The latest book in our spotlight is Words That Mean Success by veteran speechwriter Jeff Porro. Building on his extensive experience writing for Fortune 250 CEOs, government leaders, and the like, Porro packs a lot of wisdom into this short book.
Words That Mean Success underscores the importance of the spoken word in business and gives sage advice on how to improve public speaking and better engage audiences. And by gathering lessons from top CEO communicators like Warren Buffet and Steve Jobs, Porro shows the real-world benefits of being a great speaker.
GG: What made you decide to write this book?
JP: I’d been thinking for a long time about updating and expanding some of my earlier writing on helping executives get the most out of the spoken word. But I have to admit that until recently, the thought of sitting down and doing a 200- or 300-page book was too daunting for me to even contemplate. Then I spoke with a friend who had just published a very successful business book, and he opened my eyes to an idea that now seems rather obvious: a lot of businesspeople are extremely busy and prefer books you can read in one sitting. I knew that was something I could write.
GG: Can you reveal a tip or two from the book?
JP: One is that the speechwriting process should start long before you put fingers on a keyboard. A good speechwriter begins by researching the venue, the audience, the speaker, and more. The other tip that may surprise people is that conflict is a good thing—at least in a speech. Lee Iacocca put it best when he wrote, “A good speech, like a good novel, is constructed around conflict.”
GG: How did you get started as a speechwriter?
JP: I became a freelance writer back in the 1990s, when the magazine where I was working let nearly the entire staff go at once. At first I did all kinds of writing and editing, then I narrowed my focus to what I call “promotional writing,” helping people and organizations get their messages out. I began to get bored with that, though, so I worked with an executive coach, Mitchell Groter, who helped me realize that speechwriting was really my strength.

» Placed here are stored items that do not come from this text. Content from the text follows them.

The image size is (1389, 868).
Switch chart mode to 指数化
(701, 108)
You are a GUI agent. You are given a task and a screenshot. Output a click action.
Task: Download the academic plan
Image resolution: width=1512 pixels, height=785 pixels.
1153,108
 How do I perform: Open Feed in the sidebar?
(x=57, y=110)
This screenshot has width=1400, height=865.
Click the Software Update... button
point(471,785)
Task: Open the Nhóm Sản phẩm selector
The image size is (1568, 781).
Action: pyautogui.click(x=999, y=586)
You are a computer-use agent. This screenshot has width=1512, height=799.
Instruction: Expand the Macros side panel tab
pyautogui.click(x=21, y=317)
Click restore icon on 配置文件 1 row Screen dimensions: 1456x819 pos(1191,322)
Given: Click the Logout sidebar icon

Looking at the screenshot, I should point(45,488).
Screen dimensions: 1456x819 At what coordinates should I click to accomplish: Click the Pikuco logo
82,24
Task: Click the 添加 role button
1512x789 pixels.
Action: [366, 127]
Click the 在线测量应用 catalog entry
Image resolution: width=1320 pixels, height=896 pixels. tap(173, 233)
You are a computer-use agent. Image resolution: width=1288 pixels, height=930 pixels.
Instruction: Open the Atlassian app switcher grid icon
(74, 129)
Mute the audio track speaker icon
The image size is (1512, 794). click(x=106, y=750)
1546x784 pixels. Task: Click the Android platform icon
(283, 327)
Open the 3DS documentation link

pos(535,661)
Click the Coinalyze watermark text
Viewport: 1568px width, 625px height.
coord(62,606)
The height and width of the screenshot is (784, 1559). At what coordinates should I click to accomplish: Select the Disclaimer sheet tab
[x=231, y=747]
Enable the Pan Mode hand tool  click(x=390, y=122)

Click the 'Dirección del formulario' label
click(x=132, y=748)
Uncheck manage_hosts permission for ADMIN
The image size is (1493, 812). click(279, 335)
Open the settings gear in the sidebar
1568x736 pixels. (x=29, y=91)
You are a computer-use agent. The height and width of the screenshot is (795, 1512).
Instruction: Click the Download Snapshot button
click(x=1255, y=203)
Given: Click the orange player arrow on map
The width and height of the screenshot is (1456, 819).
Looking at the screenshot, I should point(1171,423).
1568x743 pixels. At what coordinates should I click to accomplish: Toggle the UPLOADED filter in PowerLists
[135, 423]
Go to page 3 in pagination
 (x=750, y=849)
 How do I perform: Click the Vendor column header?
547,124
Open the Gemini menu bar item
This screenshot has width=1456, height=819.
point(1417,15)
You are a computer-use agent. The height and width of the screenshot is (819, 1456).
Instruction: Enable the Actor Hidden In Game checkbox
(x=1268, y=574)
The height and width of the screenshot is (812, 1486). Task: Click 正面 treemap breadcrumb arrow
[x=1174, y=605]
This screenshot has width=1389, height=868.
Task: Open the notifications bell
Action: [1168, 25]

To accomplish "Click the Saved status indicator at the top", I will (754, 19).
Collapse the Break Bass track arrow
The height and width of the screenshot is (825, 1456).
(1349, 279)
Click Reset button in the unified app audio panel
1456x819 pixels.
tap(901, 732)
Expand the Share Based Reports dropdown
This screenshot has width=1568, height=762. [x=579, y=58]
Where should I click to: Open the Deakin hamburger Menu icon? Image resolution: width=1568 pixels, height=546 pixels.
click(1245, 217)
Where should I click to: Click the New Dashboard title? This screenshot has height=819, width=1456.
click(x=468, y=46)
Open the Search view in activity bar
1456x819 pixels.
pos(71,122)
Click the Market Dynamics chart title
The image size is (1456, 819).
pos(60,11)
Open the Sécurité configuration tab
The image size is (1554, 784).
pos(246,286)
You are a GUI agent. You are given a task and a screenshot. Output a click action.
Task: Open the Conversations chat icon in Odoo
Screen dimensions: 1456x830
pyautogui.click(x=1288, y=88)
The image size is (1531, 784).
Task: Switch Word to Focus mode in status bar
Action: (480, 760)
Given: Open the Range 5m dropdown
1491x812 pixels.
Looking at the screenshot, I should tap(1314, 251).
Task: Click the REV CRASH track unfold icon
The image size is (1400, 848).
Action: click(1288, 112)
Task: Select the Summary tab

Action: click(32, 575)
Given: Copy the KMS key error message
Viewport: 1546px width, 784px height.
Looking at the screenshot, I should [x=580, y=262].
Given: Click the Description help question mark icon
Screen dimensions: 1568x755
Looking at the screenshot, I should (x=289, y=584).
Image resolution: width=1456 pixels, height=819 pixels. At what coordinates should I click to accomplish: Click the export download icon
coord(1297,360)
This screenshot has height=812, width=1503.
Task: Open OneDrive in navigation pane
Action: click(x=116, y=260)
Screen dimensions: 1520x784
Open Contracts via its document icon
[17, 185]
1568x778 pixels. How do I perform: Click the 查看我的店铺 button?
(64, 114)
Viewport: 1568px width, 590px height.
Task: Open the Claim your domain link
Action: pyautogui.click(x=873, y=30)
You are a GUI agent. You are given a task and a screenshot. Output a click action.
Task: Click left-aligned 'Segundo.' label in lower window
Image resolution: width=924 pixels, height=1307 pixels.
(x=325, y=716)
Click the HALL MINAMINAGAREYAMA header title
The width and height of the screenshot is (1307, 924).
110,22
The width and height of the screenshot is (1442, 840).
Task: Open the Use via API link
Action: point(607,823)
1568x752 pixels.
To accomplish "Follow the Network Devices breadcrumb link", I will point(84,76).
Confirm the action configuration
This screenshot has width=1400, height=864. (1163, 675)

GG: What attracts you to speechwriting?
JP: I think it’s the fact that a great speech is an artful combination of a diverse set of elements. You have to capture the personality of the speaker, convey a specific messages, target a particular audience, and so on. Plus you can use humor, history, quotes, current events—it’s an exciting challenge to bring it all together and make it work.
GG: Do you have a favorite speech you’ve written?
JP: There is one in particular where all the elements came together exactly the way they should. It was the commencement speech Anne Goddard, the head of ChildFund International, gave at her alma mater, Assumption College, in 2009. She is a terrific woman with a great sense of humor, and she was very willing to share wonderful stories. I’m very proud of that speech, but Anne made my job pretty easy.
GG: If you had to sum up what you do in one word, á la Dan Pink, what would it be?
JP: “Engage.” I help executives use speeches, talks, and presentation to engage their audiences.